- _Exercise_
Could you reproduce every line of the material below word for word, changing nothing?

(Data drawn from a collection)
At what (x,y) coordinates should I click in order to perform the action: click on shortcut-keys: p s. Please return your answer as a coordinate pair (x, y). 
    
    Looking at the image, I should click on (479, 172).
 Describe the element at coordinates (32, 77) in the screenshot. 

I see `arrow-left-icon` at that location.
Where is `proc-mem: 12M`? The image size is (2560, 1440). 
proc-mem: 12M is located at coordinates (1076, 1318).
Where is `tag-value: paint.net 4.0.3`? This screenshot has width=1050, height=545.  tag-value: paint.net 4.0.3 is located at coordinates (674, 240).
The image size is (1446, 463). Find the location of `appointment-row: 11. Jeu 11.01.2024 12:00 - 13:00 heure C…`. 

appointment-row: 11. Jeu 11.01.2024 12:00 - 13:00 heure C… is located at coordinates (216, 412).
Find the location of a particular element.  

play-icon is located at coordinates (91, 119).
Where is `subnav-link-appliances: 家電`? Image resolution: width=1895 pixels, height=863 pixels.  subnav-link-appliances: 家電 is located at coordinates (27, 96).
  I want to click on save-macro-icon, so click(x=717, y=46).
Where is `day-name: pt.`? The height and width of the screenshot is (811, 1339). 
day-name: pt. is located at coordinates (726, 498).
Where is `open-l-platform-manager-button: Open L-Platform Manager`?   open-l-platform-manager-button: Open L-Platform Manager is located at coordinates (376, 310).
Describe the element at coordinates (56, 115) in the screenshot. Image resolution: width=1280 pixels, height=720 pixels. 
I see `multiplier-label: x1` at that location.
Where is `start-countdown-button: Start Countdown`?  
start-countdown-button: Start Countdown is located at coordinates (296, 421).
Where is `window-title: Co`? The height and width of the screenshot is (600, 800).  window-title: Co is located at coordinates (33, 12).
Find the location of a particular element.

- _Written solution_
At what (x,y) coordinates should I click in order to perform the action: click on shortcut-keys: p s. Please return your answer as a coordinate pair (x, y). 
    
    Looking at the image, I should click on (479, 172).
 Describe the element at coordinates (32, 77) in the screenshot. 

I see `arrow-left-icon` at that location.
Where is `proc-mem: 12M`? The image size is (2560, 1440). 
proc-mem: 12M is located at coordinates (1076, 1318).
Where is `tag-value: paint.net 4.0.3`? This screenshot has width=1050, height=545.  tag-value: paint.net 4.0.3 is located at coordinates (674, 240).
The image size is (1446, 463). Find the location of `appointment-row: 11. Jeu 11.01.2024 12:00 - 13:00 heure C…`. 

appointment-row: 11. Jeu 11.01.2024 12:00 - 13:00 heure C… is located at coordinates (216, 412).
Find the location of a particular element.  

play-icon is located at coordinates (91, 119).
Where is `subnav-link-appliances: 家電`? Image resolution: width=1895 pixels, height=863 pixels.  subnav-link-appliances: 家電 is located at coordinates (27, 96).
  I want to click on save-macro-icon, so click(x=717, y=46).
Where is `day-name: pt.`? The height and width of the screenshot is (811, 1339). 
day-name: pt. is located at coordinates (726, 498).
Where is `open-l-platform-manager-button: Open L-Platform Manager`?   open-l-platform-manager-button: Open L-Platform Manager is located at coordinates (376, 310).
Describe the element at coordinates (56, 115) in the screenshot. Image resolution: width=1280 pixels, height=720 pixels. 
I see `multiplier-label: x1` at that location.
Where is `start-countdown-button: Start Countdown`?  
start-countdown-button: Start Countdown is located at coordinates (296, 421).
Where is `window-title: Co`? The height and width of the screenshot is (600, 800).  window-title: Co is located at coordinates (33, 12).
Find the location of a particular element.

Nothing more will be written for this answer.